As it can be seen that the webpage of different web sites can be classified by calculating similarity, be tied in the present embodiment
The similar webpage of structure content;And in the case where parsing sample abundance, to most of similar webpage, difference section can make
Micro process is carried out with conditional expression, template versatility is stronger, there is relatively broad application range;Meanwhile making in the present embodiment
With customized label come classification features word and characteristic attribute, conducive to the identical meanings field sorted out there are many expression way;Separately
Outside, the homogeneous data of different web pages is had more using original word and synonym composition characteristic dictionary in path in the present embodiment
There is universality;And data template to be extracted is only saved, it does not need to arrange hash.

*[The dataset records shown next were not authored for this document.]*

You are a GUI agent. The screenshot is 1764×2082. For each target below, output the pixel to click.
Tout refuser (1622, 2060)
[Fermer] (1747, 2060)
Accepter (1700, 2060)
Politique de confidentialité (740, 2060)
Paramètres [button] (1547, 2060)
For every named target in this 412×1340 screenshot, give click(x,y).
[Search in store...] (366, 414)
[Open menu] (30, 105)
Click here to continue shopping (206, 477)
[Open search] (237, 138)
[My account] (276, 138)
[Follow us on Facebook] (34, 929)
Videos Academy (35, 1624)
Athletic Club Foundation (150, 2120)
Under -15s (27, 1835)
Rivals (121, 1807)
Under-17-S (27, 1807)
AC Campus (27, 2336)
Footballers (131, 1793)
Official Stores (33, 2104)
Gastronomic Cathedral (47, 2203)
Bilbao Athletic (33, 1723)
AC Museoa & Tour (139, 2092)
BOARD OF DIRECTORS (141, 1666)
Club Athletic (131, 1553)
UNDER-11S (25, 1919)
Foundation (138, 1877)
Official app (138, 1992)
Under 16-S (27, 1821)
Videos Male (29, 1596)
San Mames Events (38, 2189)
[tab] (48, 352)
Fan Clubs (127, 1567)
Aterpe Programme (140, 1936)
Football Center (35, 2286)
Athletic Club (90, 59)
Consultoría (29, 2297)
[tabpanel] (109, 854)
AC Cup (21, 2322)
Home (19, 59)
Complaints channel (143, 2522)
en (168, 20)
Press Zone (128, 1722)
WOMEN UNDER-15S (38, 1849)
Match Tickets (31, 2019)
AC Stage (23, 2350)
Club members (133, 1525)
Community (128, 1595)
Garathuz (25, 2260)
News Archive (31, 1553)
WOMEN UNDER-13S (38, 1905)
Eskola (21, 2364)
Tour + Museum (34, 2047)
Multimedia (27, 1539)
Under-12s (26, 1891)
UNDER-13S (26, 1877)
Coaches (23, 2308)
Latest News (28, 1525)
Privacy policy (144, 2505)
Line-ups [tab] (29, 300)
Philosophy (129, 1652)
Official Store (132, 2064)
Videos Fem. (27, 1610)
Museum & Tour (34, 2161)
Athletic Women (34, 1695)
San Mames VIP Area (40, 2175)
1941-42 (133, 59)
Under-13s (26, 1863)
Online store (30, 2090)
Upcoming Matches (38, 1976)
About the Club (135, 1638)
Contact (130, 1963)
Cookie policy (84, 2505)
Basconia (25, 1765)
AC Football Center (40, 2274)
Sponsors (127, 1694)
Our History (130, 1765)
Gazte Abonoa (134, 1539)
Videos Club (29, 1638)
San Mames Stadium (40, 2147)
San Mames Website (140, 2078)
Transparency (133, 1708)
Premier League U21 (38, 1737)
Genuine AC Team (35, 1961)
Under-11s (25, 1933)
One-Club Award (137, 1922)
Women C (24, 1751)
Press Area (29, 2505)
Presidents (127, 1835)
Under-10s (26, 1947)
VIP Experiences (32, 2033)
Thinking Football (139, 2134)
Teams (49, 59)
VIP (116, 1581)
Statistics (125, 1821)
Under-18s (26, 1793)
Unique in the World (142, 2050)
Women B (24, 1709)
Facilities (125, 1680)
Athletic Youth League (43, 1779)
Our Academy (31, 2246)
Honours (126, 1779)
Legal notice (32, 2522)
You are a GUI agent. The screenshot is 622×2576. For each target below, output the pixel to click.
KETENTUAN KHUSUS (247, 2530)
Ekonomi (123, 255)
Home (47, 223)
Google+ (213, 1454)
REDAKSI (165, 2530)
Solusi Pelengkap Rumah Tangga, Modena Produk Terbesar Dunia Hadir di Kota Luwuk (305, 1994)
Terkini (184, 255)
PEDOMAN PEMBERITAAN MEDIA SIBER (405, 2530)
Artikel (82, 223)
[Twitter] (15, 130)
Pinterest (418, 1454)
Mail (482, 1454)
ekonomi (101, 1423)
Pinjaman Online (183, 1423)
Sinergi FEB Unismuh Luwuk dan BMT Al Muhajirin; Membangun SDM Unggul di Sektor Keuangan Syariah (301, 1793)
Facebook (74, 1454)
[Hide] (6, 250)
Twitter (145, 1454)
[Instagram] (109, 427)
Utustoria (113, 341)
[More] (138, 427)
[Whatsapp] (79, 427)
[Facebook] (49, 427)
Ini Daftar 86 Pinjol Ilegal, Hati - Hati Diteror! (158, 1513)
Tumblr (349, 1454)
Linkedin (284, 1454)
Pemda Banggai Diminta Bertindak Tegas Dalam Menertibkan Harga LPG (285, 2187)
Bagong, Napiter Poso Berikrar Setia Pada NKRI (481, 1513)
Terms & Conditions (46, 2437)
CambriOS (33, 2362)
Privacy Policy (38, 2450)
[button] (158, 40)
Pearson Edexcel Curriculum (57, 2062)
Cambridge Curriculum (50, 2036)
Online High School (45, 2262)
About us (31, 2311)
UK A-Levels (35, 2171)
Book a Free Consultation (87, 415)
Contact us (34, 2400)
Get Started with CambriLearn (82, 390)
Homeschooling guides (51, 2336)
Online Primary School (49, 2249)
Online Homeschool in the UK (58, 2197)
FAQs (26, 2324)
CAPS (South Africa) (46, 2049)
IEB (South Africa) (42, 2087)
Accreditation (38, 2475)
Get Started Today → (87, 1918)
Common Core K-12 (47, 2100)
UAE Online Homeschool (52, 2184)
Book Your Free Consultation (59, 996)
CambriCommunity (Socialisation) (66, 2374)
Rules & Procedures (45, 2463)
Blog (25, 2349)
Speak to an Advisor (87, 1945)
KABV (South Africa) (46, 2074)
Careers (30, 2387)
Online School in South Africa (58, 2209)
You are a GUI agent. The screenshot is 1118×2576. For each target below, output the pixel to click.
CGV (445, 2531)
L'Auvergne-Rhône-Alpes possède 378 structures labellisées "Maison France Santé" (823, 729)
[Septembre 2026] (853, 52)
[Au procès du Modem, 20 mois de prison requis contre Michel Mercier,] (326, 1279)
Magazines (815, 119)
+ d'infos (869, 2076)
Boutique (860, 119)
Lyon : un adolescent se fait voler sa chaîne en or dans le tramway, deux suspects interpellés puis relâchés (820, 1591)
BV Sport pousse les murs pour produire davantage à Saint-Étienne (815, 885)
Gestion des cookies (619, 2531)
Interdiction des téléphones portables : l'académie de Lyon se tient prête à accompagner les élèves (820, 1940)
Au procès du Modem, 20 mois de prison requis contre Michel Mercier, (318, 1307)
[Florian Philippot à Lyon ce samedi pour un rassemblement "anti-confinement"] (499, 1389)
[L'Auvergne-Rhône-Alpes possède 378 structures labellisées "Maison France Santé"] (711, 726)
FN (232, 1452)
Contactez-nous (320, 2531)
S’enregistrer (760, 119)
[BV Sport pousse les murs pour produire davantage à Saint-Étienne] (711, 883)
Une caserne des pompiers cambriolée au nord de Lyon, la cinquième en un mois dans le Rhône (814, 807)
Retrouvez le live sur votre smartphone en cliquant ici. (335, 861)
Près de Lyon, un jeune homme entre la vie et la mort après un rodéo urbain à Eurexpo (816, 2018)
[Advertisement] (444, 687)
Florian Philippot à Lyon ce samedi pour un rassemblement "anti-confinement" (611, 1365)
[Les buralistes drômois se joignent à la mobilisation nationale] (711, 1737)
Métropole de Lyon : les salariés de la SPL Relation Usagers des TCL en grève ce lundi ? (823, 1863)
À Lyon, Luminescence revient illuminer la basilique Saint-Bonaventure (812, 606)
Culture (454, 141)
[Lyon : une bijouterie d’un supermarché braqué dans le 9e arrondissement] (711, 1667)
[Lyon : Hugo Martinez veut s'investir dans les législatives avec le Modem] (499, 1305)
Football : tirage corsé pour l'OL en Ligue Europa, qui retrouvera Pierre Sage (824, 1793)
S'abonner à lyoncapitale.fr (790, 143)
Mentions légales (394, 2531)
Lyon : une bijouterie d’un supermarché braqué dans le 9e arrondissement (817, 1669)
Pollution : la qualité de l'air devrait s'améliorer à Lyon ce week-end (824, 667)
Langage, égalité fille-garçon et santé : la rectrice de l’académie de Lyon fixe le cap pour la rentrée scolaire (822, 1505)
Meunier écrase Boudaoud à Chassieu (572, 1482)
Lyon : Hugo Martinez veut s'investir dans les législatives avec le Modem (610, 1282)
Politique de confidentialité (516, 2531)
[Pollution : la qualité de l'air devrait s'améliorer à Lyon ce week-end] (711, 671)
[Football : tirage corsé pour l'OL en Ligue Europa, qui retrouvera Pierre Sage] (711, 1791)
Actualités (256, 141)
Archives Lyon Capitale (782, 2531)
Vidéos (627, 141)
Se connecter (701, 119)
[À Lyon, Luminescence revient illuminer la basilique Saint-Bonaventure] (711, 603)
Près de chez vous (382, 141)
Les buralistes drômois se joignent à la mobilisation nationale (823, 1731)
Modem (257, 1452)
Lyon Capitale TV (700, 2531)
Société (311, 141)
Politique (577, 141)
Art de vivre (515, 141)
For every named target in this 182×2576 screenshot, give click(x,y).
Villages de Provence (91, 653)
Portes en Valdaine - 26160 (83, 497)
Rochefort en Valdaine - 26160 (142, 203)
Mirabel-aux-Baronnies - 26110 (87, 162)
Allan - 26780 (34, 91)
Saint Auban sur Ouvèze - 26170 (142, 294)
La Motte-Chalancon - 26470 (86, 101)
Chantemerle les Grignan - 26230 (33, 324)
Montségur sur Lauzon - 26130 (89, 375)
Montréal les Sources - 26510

Each embodiment in this specification is described in a progressive manner, the highlights of each of the examples are with other
The difference of embodiment, the same or similar parts in each embodiment may refer to each other.For device disclosed in embodiment
For, since it is corresponded to the methods disclosed in the examples, so being described relatively simple, related place is said referring to method part
It is bright.
Professional further appreciates that, unit described in conjunction with the examples disclosed in the embodiments of the present disclosure
And algorithm steps, can be realized with electronic hardware, computer software, or a combination of the two, in order to clearly demonstrate hardware and
The interchangeability of software generally describes each exemplary composition and step according to function in the above description.These
Function is implemented in hardware or software actually, the specific application and design constraint depending on technical solution.Profession
Technical staff can use different methods to achieve the described function each specific application, but this realization is not answered
Think beyond scope of the present application.
The step of method described in conjunction with the examples disclosed in this document or algorithm, can directly be held with hardware, processor
The combination of capable software module or the two is implemented.Software module can be placed in random access memory (RAM), memory, read-only deposit
Reservoir (ROM), electrically programmable ROM, electrically erasable ROM, register, hard disk, moveable magnetic disc, CD-ROM or technology
In any other form of storage medium well known in field.
The foregoing description of the disclosed embodiments makes professional and technical personnel in the field can be realized or use the application.
Various modifications to these embodiments will be readily apparent to those skilled in the art, as defined herein
General Principle can be realized in other embodiments without departing from the spirit or scope of the application.Therefore, the application
It is not intended to be limited to the embodiments shown herein, and is to fit to and the principles and novel features disclosed herein phase one
The widest scope of cause.
Claims (10)
1. a kind of data processing method, comprising:
At least one page is parsed, to obtain the corresponding node path information list of each described page respectively;
Based on the node path information list, structure alignment is carried out between the page at least one described page, is obtained
Similar pages;
Label is arranged to the node path information list of the similar pages;
Based on the node path information list with same label, the page extraction template to match with the label is generated.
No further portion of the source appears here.